PROVIDED DATA section start
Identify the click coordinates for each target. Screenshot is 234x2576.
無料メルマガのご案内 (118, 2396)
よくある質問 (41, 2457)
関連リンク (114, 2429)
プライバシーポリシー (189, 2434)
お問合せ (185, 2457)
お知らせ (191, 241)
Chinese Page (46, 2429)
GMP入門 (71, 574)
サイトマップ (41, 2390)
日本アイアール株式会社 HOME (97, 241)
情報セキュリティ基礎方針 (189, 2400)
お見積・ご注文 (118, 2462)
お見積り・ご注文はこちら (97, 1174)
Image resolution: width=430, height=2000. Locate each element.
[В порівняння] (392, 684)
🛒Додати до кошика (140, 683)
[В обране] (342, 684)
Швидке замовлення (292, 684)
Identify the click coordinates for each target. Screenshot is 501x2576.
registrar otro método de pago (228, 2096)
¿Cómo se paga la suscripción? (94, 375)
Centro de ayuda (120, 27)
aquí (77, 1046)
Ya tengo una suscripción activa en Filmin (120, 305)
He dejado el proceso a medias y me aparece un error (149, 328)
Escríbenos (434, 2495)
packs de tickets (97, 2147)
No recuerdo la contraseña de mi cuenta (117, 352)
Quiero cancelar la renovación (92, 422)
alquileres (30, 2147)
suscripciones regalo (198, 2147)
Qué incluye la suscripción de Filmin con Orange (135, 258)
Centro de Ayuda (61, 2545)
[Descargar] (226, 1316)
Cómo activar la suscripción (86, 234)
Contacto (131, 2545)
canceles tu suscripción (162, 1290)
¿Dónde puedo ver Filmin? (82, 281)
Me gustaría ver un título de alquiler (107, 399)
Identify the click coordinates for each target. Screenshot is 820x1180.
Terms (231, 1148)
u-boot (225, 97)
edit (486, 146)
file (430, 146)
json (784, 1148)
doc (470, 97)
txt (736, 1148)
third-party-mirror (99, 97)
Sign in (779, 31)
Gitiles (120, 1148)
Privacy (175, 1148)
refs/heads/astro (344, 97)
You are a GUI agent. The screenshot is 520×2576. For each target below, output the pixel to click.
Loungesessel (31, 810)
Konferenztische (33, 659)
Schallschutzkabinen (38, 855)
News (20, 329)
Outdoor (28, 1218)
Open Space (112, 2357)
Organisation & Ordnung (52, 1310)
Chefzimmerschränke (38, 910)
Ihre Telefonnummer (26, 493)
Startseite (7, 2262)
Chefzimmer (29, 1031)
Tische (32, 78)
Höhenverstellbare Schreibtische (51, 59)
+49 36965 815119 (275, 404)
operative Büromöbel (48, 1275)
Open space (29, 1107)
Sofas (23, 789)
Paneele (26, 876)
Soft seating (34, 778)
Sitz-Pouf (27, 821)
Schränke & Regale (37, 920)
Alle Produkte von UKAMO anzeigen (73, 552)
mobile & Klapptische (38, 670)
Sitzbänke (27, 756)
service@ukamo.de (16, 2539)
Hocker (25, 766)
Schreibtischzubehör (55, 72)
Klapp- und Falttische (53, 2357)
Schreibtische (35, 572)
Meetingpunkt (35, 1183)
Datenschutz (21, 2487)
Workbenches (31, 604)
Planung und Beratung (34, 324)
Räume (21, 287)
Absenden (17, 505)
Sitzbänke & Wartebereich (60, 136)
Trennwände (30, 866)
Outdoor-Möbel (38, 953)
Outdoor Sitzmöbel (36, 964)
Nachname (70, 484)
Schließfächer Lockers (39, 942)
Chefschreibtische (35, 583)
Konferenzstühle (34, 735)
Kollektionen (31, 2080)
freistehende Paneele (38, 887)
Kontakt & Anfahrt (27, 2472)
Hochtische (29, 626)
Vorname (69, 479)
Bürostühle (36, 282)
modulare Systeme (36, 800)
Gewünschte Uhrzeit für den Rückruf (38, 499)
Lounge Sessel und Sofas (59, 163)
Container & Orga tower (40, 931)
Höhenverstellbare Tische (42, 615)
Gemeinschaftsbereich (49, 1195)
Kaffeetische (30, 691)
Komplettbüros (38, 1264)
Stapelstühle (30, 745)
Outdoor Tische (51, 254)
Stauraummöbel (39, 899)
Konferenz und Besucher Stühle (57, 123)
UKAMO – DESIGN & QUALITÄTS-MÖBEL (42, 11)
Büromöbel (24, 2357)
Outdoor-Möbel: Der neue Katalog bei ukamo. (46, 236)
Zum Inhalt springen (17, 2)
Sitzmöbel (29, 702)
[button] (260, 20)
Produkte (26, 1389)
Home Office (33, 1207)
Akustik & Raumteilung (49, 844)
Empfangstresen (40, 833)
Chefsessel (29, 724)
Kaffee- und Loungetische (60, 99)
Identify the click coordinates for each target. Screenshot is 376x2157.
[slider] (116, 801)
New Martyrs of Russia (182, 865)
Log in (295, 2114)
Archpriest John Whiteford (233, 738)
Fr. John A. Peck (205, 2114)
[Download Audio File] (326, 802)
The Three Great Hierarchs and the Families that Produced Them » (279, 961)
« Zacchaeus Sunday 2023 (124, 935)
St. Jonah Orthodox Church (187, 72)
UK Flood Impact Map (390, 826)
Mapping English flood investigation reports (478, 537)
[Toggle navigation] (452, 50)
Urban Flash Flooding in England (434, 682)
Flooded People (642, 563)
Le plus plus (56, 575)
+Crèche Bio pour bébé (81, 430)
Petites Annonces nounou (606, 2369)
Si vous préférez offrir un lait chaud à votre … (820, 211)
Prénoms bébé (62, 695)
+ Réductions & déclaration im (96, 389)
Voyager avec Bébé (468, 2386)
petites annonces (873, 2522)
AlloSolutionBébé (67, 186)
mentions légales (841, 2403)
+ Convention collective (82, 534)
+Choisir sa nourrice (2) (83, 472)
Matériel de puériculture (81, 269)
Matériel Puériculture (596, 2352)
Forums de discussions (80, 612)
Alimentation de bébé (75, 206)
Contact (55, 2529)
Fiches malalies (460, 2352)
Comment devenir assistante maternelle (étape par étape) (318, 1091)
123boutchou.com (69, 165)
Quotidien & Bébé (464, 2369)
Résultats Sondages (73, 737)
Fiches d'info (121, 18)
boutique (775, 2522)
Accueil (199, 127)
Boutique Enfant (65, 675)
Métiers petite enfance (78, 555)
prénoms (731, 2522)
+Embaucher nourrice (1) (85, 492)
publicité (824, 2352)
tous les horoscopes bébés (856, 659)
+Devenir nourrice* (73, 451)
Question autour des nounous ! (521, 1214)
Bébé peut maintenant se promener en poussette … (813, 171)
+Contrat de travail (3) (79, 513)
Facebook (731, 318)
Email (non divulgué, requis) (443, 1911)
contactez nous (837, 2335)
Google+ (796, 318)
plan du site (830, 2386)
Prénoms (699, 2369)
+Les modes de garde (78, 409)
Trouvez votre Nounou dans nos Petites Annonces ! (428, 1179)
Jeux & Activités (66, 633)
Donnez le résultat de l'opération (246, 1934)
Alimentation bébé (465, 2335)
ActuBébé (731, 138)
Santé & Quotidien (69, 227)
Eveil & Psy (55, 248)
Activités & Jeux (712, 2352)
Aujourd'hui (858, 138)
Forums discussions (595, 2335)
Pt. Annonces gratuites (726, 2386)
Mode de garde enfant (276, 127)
PROVIDED DATA section end
> DESCRIPTION OF THE TASK: Reproduce only the lines above spanning from the line containing "Lounge Sessel und Sofas (59, 163)" through the line containing "Büromöbel (24, 2357)", word for word.

> THE COMPLETED TASK:
Lounge Sessel und Sofas (59, 163)
Container & Orga tower (40, 931)
Höhenverstellbare Tische (42, 615)
Gemeinschaftsbereich (49, 1195)
Kaffeetische (30, 691)
Komplettbüros (38, 1264)
Stapelstühle (30, 745)
Outdoor Tische (51, 254)
Stauraummöbel (39, 899)
Konferenz und Besucher Stühle (57, 123)
UKAMO – DESIGN & QUALITÄTS-MÖBEL (42, 11)
Büromöbel (24, 2357)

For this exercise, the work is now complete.